> _TASK_
Output only the lines from the start of the entries through the line holding "Expand the About dropdown". Each line must match the original exactly.

■ ■ ■ ■ ■ ■ ■

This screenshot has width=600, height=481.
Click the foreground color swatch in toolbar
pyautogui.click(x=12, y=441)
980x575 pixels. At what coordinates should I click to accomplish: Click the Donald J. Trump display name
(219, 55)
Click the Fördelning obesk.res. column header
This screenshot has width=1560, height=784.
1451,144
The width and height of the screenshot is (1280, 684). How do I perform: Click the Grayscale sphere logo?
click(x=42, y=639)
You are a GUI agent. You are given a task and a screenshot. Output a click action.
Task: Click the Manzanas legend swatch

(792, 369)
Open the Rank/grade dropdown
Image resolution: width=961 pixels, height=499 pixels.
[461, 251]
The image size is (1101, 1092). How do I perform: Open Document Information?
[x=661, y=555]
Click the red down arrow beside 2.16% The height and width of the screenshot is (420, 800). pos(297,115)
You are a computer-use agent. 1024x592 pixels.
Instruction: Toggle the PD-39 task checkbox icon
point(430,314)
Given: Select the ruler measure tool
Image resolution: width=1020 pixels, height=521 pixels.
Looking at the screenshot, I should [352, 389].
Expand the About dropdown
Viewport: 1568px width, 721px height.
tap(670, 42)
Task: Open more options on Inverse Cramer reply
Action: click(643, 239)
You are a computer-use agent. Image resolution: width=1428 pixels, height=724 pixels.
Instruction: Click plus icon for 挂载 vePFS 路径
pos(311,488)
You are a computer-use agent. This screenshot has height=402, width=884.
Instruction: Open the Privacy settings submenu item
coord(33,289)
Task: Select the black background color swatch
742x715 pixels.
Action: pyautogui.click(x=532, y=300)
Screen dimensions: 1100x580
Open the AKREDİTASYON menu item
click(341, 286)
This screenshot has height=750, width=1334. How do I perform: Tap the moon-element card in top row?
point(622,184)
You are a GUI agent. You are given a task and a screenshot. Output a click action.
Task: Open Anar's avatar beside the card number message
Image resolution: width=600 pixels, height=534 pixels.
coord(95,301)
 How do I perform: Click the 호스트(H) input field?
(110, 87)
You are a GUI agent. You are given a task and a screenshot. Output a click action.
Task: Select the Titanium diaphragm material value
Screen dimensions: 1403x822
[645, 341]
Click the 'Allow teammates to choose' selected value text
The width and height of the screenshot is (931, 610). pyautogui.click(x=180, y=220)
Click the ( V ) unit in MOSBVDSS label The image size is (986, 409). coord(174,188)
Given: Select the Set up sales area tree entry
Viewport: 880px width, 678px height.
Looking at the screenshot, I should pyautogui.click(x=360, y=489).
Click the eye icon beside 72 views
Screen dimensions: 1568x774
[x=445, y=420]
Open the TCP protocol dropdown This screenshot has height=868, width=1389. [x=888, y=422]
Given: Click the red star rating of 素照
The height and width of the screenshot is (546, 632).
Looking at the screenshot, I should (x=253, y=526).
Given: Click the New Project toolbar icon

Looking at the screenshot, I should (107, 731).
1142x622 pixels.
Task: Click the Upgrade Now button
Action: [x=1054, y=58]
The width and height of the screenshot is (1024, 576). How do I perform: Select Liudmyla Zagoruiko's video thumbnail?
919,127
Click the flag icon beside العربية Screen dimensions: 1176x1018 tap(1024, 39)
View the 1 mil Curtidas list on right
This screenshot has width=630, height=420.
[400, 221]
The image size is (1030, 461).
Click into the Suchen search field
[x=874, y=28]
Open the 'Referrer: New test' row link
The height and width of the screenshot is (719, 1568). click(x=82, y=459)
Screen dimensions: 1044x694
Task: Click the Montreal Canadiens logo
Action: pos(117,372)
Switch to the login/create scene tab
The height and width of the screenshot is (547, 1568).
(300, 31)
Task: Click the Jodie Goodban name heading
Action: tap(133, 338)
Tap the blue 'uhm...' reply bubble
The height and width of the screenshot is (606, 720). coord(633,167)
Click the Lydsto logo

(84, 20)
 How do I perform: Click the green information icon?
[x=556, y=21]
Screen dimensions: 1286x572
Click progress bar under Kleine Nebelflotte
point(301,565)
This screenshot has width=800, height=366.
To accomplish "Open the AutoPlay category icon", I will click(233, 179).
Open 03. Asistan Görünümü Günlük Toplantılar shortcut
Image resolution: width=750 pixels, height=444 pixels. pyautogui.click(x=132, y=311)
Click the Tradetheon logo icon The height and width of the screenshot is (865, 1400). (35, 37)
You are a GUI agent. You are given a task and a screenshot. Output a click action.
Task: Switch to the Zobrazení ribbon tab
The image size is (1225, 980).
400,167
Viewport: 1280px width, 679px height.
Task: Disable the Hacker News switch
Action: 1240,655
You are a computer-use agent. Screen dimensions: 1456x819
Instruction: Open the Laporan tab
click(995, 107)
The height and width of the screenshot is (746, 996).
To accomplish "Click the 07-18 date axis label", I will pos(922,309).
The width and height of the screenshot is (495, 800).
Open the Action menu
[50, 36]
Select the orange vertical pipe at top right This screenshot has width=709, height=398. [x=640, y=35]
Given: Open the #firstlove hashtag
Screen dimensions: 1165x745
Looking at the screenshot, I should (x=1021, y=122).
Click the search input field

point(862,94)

■ ■ ■ ■ ■ ■ ■

> _WRITTEN SOLUTION_
This screenshot has width=600, height=481.
Click the foreground color swatch in toolbar
pyautogui.click(x=12, y=441)
980x575 pixels. At what coordinates should I click to accomplish: Click the Donald J. Trump display name
(219, 55)
Click the Fördelning obesk.res. column header
This screenshot has width=1560, height=784.
1451,144
The width and height of the screenshot is (1280, 684). How do I perform: Click the Grayscale sphere logo?
click(x=42, y=639)
You are a GUI agent. You are given a task and a screenshot. Output a click action.
Task: Click the Manzanas legend swatch

(792, 369)
Open the Rank/grade dropdown
Image resolution: width=961 pixels, height=499 pixels.
[461, 251]
The image size is (1101, 1092). How do I perform: Open Document Information?
[x=661, y=555]
Click the red down arrow beside 2.16% The height and width of the screenshot is (420, 800). pos(297,115)
You are a computer-use agent. 1024x592 pixels.
Instruction: Toggle the PD-39 task checkbox icon
point(430,314)
Given: Select the ruler measure tool
Image resolution: width=1020 pixels, height=521 pixels.
Looking at the screenshot, I should [352, 389].
Expand the About dropdown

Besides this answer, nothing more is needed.